● Material shown

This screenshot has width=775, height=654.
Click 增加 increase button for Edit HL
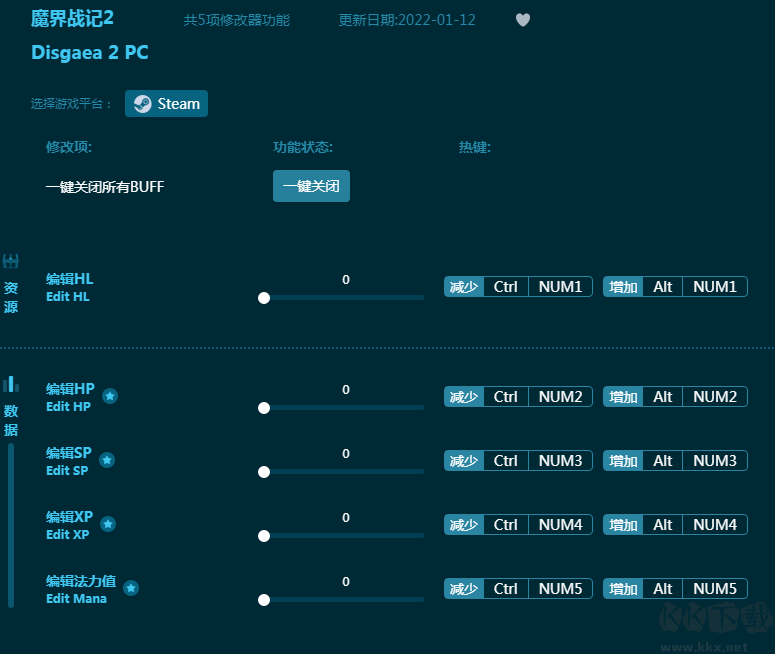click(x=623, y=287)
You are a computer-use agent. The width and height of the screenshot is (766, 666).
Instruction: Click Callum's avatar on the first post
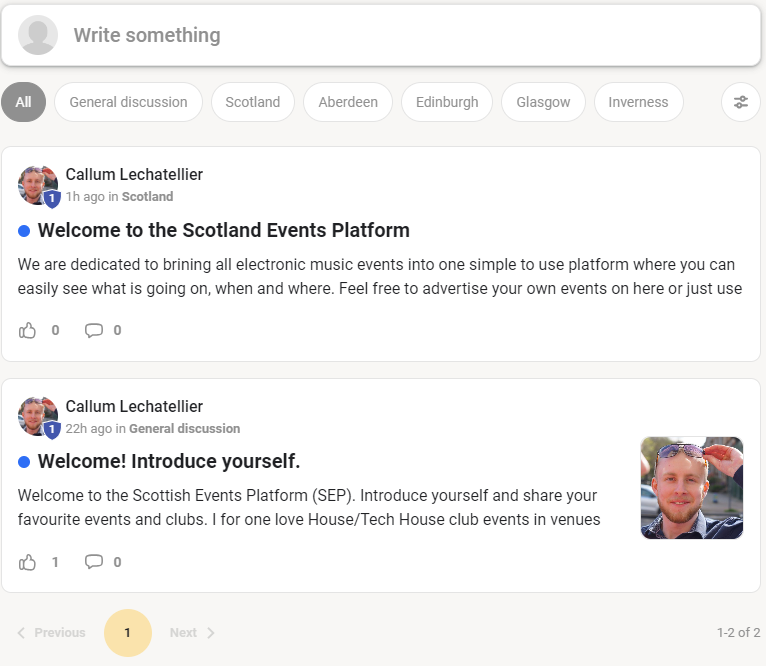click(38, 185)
--
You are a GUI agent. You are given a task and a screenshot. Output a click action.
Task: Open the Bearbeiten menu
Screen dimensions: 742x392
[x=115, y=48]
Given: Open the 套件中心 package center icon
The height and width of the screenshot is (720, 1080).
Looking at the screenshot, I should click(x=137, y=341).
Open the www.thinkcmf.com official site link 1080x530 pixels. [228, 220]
* * *
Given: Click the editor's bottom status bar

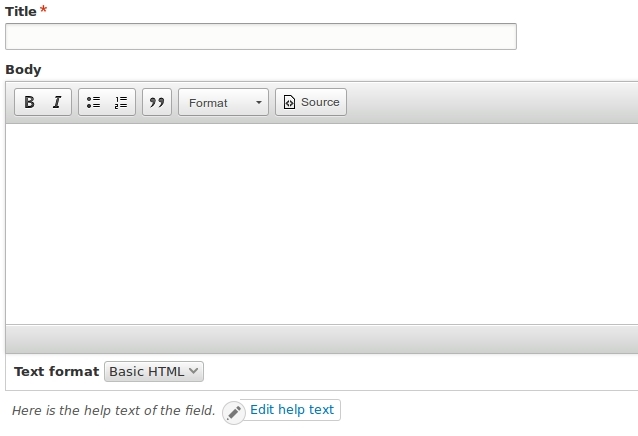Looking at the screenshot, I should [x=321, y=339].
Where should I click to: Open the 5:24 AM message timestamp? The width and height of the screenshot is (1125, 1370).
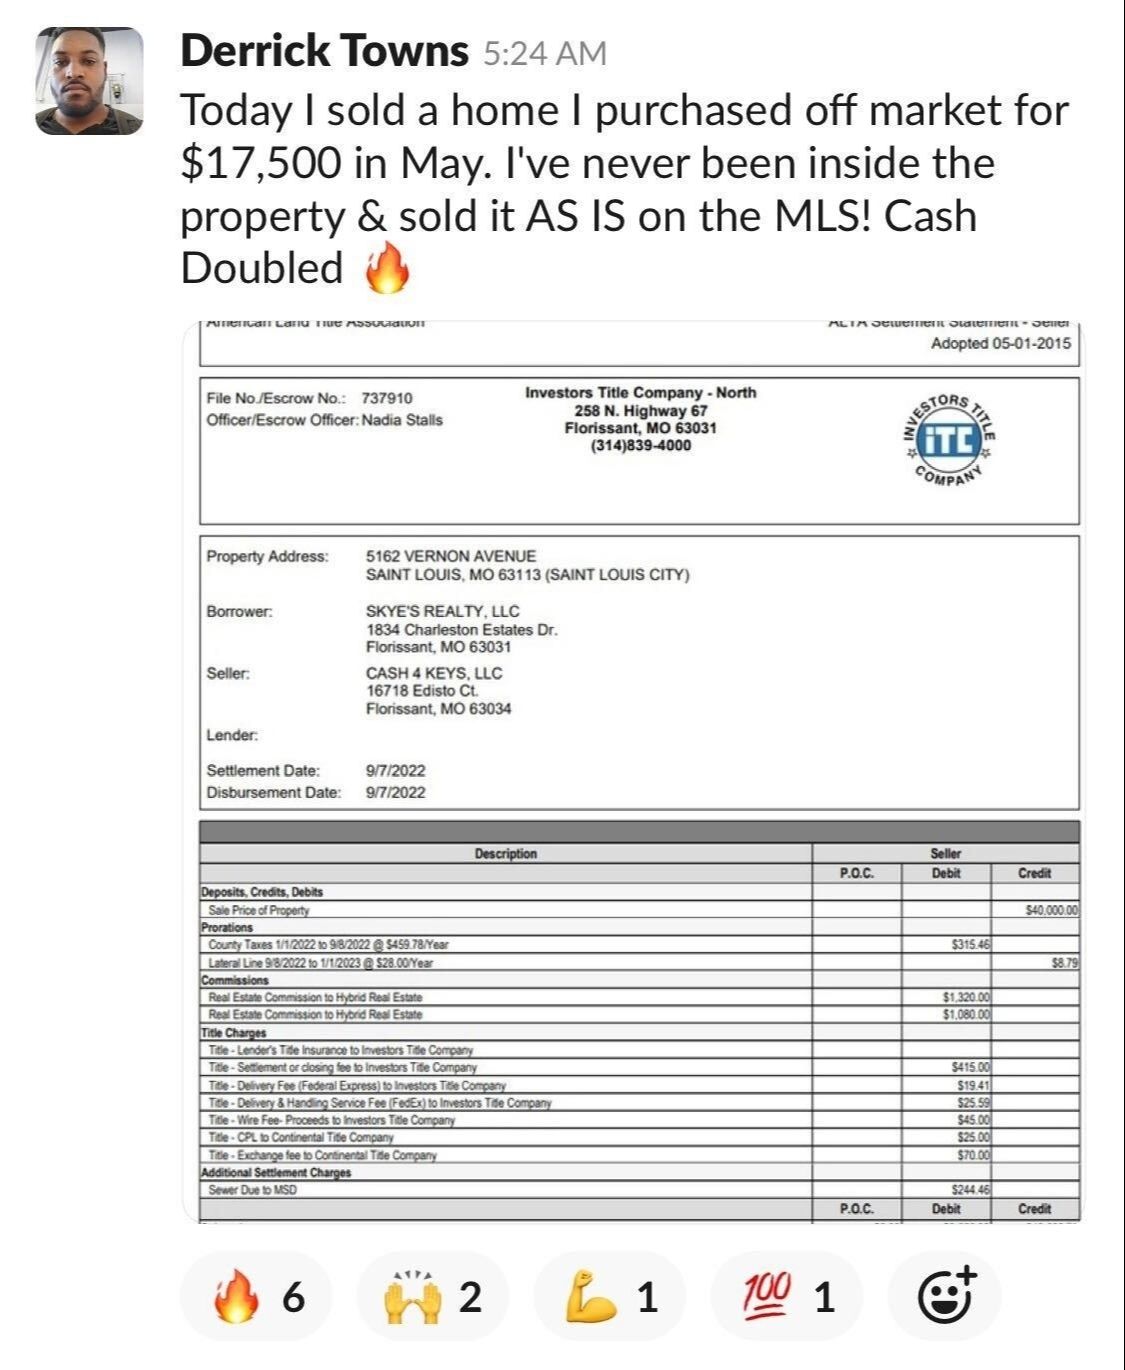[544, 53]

● What the task asks
Return the total of lines in these records that hold "agent", without any other words.

● Written response
2